Work item: What comes back must be the data itself, retyped exactly.

Dataset content:
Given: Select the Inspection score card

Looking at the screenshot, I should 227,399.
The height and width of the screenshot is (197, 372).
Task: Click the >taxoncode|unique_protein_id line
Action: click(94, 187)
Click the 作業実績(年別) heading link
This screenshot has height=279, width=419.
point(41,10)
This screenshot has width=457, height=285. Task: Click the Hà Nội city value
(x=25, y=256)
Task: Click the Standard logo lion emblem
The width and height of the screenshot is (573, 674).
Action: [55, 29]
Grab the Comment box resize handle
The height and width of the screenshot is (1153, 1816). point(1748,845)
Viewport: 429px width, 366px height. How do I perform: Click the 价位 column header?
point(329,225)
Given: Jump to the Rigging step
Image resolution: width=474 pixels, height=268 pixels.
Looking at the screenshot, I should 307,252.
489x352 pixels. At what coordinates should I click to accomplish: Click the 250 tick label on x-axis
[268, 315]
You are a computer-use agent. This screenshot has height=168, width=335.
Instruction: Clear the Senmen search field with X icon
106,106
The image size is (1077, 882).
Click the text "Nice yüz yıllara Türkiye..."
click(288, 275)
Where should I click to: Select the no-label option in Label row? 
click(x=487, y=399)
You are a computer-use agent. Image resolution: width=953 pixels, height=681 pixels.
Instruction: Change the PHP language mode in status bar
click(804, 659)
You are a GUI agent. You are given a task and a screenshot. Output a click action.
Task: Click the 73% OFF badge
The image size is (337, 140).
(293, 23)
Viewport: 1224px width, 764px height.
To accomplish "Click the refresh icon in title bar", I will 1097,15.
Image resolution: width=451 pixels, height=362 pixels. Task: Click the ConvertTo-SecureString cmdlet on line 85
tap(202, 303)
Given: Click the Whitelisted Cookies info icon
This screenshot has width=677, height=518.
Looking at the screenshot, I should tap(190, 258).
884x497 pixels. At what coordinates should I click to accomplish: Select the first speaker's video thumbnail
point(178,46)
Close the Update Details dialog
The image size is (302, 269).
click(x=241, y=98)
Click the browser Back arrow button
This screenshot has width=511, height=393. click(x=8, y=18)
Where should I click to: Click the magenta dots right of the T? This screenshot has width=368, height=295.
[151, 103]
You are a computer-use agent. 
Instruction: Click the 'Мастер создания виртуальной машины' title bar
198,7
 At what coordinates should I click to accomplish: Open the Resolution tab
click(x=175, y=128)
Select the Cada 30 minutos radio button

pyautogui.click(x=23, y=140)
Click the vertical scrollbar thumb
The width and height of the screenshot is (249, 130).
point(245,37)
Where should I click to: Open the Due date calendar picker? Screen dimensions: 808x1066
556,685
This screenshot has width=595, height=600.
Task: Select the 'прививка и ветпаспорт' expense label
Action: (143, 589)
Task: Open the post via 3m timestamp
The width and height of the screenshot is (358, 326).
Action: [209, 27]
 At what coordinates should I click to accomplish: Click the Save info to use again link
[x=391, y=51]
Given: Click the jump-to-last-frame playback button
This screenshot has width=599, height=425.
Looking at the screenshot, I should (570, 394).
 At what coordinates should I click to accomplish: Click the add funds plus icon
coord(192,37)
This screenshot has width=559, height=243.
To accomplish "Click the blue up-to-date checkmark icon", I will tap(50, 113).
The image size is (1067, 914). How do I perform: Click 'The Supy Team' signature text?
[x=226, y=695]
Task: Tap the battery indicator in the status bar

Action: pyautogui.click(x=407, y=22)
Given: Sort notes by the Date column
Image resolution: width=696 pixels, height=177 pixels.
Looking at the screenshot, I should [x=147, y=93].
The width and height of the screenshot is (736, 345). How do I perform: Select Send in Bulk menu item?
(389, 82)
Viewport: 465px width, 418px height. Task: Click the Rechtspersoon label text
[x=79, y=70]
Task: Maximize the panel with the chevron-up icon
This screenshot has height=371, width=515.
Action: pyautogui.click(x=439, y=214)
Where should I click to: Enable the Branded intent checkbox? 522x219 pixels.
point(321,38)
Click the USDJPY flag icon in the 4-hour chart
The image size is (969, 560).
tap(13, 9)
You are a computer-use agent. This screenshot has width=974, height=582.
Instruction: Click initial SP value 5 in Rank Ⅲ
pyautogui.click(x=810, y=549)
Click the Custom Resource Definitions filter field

Output for this task:
Given: Select the Inspection score card

Looking at the screenshot, I should 227,399.
The height and width of the screenshot is (197, 372).
Task: Click the >taxoncode|unique_protein_id line
Action: click(94, 187)
Click the 作業実績(年別) heading link
This screenshot has height=279, width=419.
point(41,10)
This screenshot has width=457, height=285. Task: Click the Hà Nội city value
(x=25, y=256)
Task: Click the Standard logo lion emblem
The width and height of the screenshot is (573, 674).
Action: [55, 29]
Grab the Comment box resize handle
The height and width of the screenshot is (1153, 1816). point(1748,845)
Viewport: 429px width, 366px height. How do I perform: Click the 价位 column header?
point(329,225)
Given: Jump to the Rigging step
Image resolution: width=474 pixels, height=268 pixels.
Looking at the screenshot, I should 307,252.
489x352 pixels. At what coordinates should I click to accomplish: Click the 250 tick label on x-axis
[268, 315]
You are a computer-use agent. This screenshot has height=168, width=335.
Instruction: Clear the Senmen search field with X icon
106,106
The image size is (1077, 882).
Click the text "Nice yüz yıllara Türkiye..."
click(288, 275)
Where should I click to: Select the no-label option in Label row? 
click(x=487, y=399)
You are a computer-use agent. Image resolution: width=953 pixels, height=681 pixels.
Instruction: Change the PHP language mode in status bar
click(804, 659)
You are a GUI agent. You are given a task and a screenshot. Output a click action.
Task: Click the 73% OFF badge
The image size is (337, 140).
(293, 23)
Viewport: 1224px width, 764px height.
To accomplish "Click the refresh icon in title bar", I will 1097,15.
Image resolution: width=451 pixels, height=362 pixels. Task: Click the ConvertTo-SecureString cmdlet on line 85
tap(202, 303)
Given: Click the Whitelisted Cookies info icon
This screenshot has width=677, height=518.
Looking at the screenshot, I should tap(190, 258).
884x497 pixels. At what coordinates should I click to accomplish: Select the first speaker's video thumbnail
point(178,46)
Close the Update Details dialog
The image size is (302, 269).
click(x=241, y=98)
Click the browser Back arrow button
This screenshot has width=511, height=393. click(x=8, y=18)
Where should I click to: Click the magenta dots right of the T? This screenshot has width=368, height=295.
[151, 103]
You are a computer-use agent. 
Instruction: Click the 'Мастер создания виртуальной машины' title bar
198,7
 At what coordinates should I click to accomplish: Open the Resolution tab
click(x=175, y=128)
Select the Cada 30 minutos radio button

pyautogui.click(x=23, y=140)
Click the vertical scrollbar thumb
The width and height of the screenshot is (249, 130).
point(245,37)
Where should I click to: Open the Due date calendar picker? Screen dimensions: 808x1066
556,685
This screenshot has width=595, height=600.
Task: Select the 'прививка и ветпаспорт' expense label
Action: (143, 589)
Task: Open the post via 3m timestamp
The width and height of the screenshot is (358, 326).
Action: [209, 27]
 At what coordinates should I click to accomplish: Click the Save info to use again link
[x=391, y=51]
Given: Click the jump-to-last-frame playback button
This screenshot has width=599, height=425.
Looking at the screenshot, I should (570, 394).
 At what coordinates should I click to accomplish: Click the add funds plus icon
coord(192,37)
This screenshot has width=559, height=243.
To accomplish "Click the blue up-to-date checkmark icon", I will tap(50, 113).
The image size is (1067, 914). How do I perform: Click 'The Supy Team' signature text?
[x=226, y=695]
Task: Tap the battery indicator in the status bar

Action: pyautogui.click(x=407, y=22)
Given: Sort notes by the Date column
Image resolution: width=696 pixels, height=177 pixels.
Looking at the screenshot, I should [x=147, y=93].
The width and height of the screenshot is (736, 345). How do I perform: Select Send in Bulk menu item?
(389, 82)
Viewport: 465px width, 418px height. Task: Click the Rechtspersoon label text
[x=79, y=70]
Task: Maximize the panel with the chevron-up icon
This screenshot has height=371, width=515.
Action: pyautogui.click(x=439, y=214)
Where should I click to: Enable the Branded intent checkbox? 522x219 pixels.
point(321,38)
Click the USDJPY flag icon in the 4-hour chart
The image size is (969, 560).
tap(13, 9)
You are a computer-use agent. This screenshot has width=974, height=582.
Instruction: Click initial SP value 5 in Rank Ⅲ
pyautogui.click(x=810, y=549)
Click the Custom Resource Definitions filter field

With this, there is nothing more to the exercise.